Health

Judicial Restraint

Image of Picasso work

The U.S. Supreme Court will begin hearing arguments Monday on the constitutionality of the Patient Protection and Affordable Care Act, heralded as one of its most important cases in decades.

If the court issues a wide sweeping ruling striking down PPACA completely, it would then be seen by many as an activist political body inserting itself into a controversial issue during a presidential election year. The reputation of the court would most likely suffer for years, and it could then become even further politicized.

If it decides in favor of PPACA, it would strengthen and further modernize the federal government’s role in regulating commerce—one of the main issues will be the interpretation of the constitution’s commerce clause—but would be widely viewed, especially in the South, and in places like Oklahoma, as a blow against state rights. Twenty-six states have sued the federal government over the law.

The core issue is the individual mandate, which requires that most everyone purchase health insurance or pay a penalty. The mandate has yet to go into effect, making the court’s decision even more philosophical, political and polemic. The commerce clause holds that the federal government can regulate . . . “Commerce with foreign Nations, and among the several States, and with the Indian Tribes.” Does the commerce clause, then, support the constitutionality of the PPACA?

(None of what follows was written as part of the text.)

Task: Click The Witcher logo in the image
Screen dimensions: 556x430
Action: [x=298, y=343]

The generality and fluidity of the commerce clause and other parts of the constitution granting states rights makes the question an interpretative and plural argument. The court could also issue a limited decision delaying full consideration until after the mandate goes into effect or strike down the individual mandate but leave other aspects of the law intact.

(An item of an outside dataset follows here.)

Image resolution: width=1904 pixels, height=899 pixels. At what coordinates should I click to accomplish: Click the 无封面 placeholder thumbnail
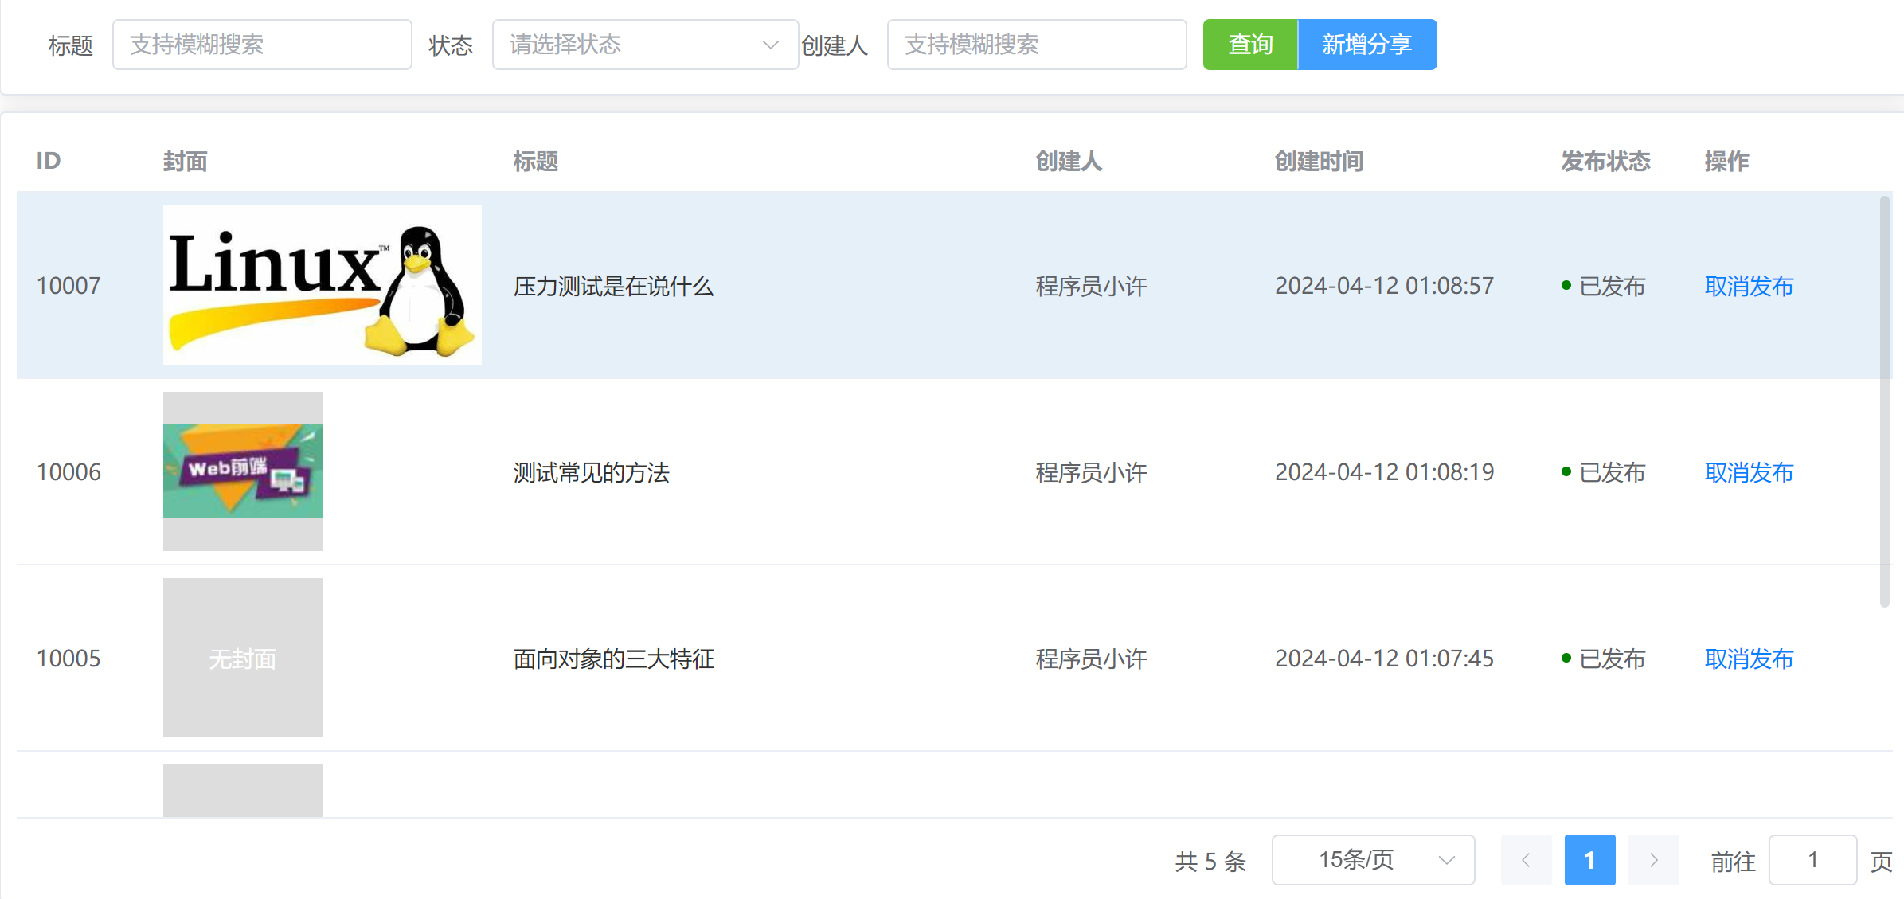click(x=242, y=658)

Of course, there’s also the issue of how the decision would affect the presidential election, which is probably a win for President Barack Obama in either case. If PPACA is struck down completely, the Republicans win a tactical battle on a huge scale, but they also lose one of their main rhetorical complaints against the Obama administration, and this might inhibit GOP political motivation in November.

If PPACA is upheld, Obama will simply argue that the highest court in the land has legally sanctioned a health program similar to the one supported by his probable, Republican opponent, Mitt Romney. Romney endorsed such a program as governor of Massachusetts, and the program has been proven successful.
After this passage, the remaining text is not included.